In order to provide GPUs as a schedulable resource, you must first enable the feature in Kubernetes by installing the necessary GPU drivers and device plugins supplied by your desired vendor (AMD or NVIDIA). Once available in Kubernetes, simply set the desired default and max values for the GPU type you intend to use. If not using GPUs, no GPU configuration in the profiles is necessary. For information on adding support for GPUs in Kubernetes, see the Kubernetes documentation.
3.1.2 Modifying Jobs
Whenever a job is submitted to the Kubernetes Launcher plugin, a JSON job object is generated and sent to Kubernetes. In some cases, it may be desireable to add or modify fields within this automatically generated JSON blob.
In order to do that, you may specify job-json-overrides
within the profiles file. The form of the value should be "{json path}":"{path to json value file}","{json path 2}":"{path to json value file 2}",...
.
The JSON path should be a valid JSON path pointer as specified in the JSON Pointer RFC.
The JSON value path specified must be a file readable by the service user, and must contain valid JSON. For example, to add Host Aliases to all submitted jobs:
/etc/rstudio/launcher.kubernetes.profiles.conf
job-json-overrides="/spec/template/spec/hostAliases":"/etc/rstudio/kube-host-aliases"

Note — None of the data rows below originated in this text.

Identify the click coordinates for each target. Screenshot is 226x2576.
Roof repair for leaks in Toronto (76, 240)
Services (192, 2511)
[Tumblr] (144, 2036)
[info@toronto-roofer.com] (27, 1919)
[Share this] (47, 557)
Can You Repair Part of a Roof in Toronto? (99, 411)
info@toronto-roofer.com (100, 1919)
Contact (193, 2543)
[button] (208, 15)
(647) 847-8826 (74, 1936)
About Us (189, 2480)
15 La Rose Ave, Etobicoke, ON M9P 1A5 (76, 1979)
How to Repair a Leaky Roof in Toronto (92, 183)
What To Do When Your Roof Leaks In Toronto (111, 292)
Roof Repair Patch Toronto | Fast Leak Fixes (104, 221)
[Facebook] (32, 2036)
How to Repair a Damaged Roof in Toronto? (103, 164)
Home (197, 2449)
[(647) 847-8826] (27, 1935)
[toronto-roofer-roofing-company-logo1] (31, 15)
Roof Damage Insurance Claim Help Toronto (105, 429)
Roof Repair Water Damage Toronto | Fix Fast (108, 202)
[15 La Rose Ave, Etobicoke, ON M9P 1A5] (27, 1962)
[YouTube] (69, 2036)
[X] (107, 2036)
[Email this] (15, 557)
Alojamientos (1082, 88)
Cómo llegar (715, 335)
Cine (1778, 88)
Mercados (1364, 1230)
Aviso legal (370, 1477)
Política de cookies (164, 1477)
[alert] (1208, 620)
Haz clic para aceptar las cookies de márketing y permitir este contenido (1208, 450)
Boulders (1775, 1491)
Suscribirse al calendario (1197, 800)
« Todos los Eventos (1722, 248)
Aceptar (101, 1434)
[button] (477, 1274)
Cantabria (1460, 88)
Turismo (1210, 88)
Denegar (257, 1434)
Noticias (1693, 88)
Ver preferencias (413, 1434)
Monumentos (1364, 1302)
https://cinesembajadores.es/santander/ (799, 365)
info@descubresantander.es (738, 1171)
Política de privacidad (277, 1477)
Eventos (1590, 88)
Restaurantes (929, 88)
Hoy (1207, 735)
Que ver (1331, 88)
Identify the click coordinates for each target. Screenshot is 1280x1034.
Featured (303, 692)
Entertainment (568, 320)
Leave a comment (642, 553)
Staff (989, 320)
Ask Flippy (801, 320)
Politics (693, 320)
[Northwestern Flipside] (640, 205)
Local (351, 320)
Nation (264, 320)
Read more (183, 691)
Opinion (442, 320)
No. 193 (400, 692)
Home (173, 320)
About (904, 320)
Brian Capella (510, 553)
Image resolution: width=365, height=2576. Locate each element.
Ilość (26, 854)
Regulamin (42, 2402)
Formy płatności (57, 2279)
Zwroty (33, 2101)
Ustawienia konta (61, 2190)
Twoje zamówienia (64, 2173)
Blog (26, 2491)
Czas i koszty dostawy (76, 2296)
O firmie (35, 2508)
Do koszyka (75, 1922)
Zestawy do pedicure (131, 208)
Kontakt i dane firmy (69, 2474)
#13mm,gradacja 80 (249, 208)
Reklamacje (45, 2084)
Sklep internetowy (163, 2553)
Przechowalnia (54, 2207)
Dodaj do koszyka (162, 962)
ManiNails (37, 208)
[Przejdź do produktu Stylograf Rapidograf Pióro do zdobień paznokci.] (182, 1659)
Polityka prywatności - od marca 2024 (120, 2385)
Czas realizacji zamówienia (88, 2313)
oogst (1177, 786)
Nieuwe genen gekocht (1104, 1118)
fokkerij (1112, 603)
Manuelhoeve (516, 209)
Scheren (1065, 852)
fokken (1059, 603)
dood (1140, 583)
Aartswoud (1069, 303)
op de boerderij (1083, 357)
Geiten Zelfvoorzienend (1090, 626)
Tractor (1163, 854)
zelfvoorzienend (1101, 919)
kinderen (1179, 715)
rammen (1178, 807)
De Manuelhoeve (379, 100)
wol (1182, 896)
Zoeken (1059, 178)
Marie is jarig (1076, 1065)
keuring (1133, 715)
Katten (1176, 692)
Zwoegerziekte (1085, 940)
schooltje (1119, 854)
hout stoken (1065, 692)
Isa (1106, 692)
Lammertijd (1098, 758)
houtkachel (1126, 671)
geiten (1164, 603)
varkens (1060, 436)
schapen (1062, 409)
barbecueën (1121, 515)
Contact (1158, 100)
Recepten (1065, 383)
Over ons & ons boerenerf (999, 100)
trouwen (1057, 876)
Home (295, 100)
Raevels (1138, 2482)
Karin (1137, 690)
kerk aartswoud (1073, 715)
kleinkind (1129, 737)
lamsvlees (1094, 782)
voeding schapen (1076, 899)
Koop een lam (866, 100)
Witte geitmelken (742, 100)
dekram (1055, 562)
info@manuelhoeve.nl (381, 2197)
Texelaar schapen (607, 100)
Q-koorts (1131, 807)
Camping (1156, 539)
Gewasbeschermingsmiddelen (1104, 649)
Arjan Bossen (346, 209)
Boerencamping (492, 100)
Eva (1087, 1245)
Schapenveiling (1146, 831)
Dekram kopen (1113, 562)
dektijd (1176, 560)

/etc/rstudio/kube-host-aliases
[
{
"ip": "10.2.141.12",
"hostnames": ["db01"]
},
{
"ip": "10.2.141.13",
"hostnames": ["db02"]
}
]
Because the pod itself is nested within the Kubernetes Job object, it is located at the path /spec/template/spec
. In the example above, we simply add a JSON object representing the HostAlias
array as defined by the Kubernetes API. See the Kubernetes API Documentation for an exhaustive list of fields that can be set.
Any job-json-overrides
-specified fields will overwrite already existing fields in the auto-generated job spec. Note that the Kubernetes Launcher plugin requires certain fields to be set in order to properly parse saved job data. It is strongly recommended you use the job-json-overrides
feature sparingly, and only use it to add additional fields to the automatically generated job object when necessary.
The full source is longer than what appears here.